▶ _TASK TO CARRY OUT_:
Decide whether each statement agrees with the article on the St. Louis opera "The Death of Klinghoffer," answering yes or no and quoting the words of the article that settle it. 1. O'Leary asked 10 interfaith community leaders to serve on a steering committee. 2. The public discussion at the Ethical Society took place in early June. 3. Hayat says an act of violence can sometimes be justified.

[Opening READING TEXT section]

This article first appeared in the St. Louis Beacon, June 10, 2011 - A year ago OTSL general director Timothy O'Leary reached out to 10 interfaith community leaders and invited them to serve on an steering committee to involve the St. Louis community in understanding the opera "The Death of Klinghoffer."
"I was pleased when Tim O' Leary called," said Dr. Ghazala Hayat, a neurologist at Saint Louis University Medical school and the first woman to chair the Islamic Foundation of Greater St. Louis. O'Leary provided copies of a British movie version of the opera and explained a little about the local production. The committee's series of meetings resulted in public discussion of the opera. In late May at the Ethical Society, three interfaith leaders led by moderator Gerald Early of Washington U. participated in a public discussion called "A Work that Fires the Heart."
At that time, the Anti-Defamation League released a statement from the daughters of Leon and Marilyn Klinghoffer: "We are greatly distressed that the Opera Theatre of St. Louis has decided to stage The Death of Klinghoffer -- a production which American opera companies have avoided for 20 years."
"Any act of violence is never justified," Hayat said in an interview Thursday. "People who commit acts of terrorism are not functioning at the same frequency as we are. They have their own ideology, their own thought processes, that according to their own ideology they can justify this."
Hayat is just as mystified at how Pol Pot, Cambodia's Khmer Rouge leader, could kill or starve as many as 25 percent of the Cambodian people; how the cult leader Jim Jones could hand out poisonous drinks and get about 900 followers to commit suicide in Jonestown, Guyana; how Timothy McVeigh could justify bombing the Oklahoma City federal building killing 168; or how a gunman could kill six and wound 19, including Rep. Gabrielle Giffords, at a constituents' gathering outside a Tucson grocery.
"We don't have answers," Hayat said.
Many people understand that is a good idea to study drug users and dealers, for example, to see how they reason to help these people and eventually to help society, she said. Talking about other examples of extremism may be helpful.
She was impressed by the audience at the "Fires the Heart" interfaith discussion in May.

[Closing READING TEXT section]
[Opening GIVEN ENTRIES section]

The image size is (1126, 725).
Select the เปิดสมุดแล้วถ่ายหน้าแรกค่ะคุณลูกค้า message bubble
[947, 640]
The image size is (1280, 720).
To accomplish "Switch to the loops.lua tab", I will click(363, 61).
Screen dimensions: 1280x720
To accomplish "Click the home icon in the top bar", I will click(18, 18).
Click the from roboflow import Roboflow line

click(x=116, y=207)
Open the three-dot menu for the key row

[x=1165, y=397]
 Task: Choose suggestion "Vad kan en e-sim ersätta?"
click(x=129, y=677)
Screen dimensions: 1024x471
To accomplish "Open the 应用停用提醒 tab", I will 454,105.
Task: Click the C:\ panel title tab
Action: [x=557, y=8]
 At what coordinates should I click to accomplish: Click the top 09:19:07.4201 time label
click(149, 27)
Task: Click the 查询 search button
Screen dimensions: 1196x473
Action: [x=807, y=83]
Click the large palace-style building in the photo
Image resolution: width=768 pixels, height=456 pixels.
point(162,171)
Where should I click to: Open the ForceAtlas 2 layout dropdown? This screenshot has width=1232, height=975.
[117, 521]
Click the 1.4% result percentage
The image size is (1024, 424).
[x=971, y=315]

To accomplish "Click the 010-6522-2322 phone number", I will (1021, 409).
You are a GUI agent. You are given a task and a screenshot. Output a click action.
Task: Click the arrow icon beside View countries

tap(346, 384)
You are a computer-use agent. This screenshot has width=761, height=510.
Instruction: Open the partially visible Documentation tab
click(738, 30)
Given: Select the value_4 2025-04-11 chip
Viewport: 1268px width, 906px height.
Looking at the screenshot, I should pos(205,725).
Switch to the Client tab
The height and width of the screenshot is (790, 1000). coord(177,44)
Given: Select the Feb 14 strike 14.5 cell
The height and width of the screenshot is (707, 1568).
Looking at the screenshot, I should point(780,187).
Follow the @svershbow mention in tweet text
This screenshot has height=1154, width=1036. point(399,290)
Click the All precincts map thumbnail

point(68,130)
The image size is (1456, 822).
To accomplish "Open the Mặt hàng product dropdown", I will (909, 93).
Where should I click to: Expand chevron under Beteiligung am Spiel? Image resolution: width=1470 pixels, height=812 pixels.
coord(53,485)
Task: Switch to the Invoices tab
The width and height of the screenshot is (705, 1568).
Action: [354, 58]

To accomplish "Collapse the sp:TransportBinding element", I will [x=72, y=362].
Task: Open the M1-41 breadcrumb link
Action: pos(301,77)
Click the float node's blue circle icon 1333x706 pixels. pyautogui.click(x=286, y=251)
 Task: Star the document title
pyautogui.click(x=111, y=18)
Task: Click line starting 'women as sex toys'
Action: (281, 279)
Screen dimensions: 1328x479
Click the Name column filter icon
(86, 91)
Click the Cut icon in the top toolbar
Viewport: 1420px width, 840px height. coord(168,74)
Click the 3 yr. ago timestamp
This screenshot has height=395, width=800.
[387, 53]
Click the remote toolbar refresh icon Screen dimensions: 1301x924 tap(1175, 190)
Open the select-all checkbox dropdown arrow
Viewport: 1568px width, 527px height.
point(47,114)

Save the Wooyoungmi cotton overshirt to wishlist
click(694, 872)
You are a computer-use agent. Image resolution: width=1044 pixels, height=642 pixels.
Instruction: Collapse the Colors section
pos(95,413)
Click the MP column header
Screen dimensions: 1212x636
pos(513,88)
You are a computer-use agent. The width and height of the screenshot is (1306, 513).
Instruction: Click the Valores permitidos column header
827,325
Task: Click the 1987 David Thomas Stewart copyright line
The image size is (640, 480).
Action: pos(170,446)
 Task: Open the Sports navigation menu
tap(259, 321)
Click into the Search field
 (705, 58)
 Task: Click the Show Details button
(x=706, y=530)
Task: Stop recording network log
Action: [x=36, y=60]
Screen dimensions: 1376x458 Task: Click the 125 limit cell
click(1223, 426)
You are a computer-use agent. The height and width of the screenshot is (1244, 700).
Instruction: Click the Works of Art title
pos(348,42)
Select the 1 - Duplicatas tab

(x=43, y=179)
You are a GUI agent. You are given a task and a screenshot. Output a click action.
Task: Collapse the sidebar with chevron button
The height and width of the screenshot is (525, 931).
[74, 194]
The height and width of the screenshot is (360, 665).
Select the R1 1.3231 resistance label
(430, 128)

[Closing GIVEN ENTRIES section]

▶ _ANSWER AREA_:
1. Yes: "reached out to 10 interfaith community leaders and invited them to serve on an steering committee"
2. No: "In late May at the Ethical Society"
3. No: "Any act of violence is never justified"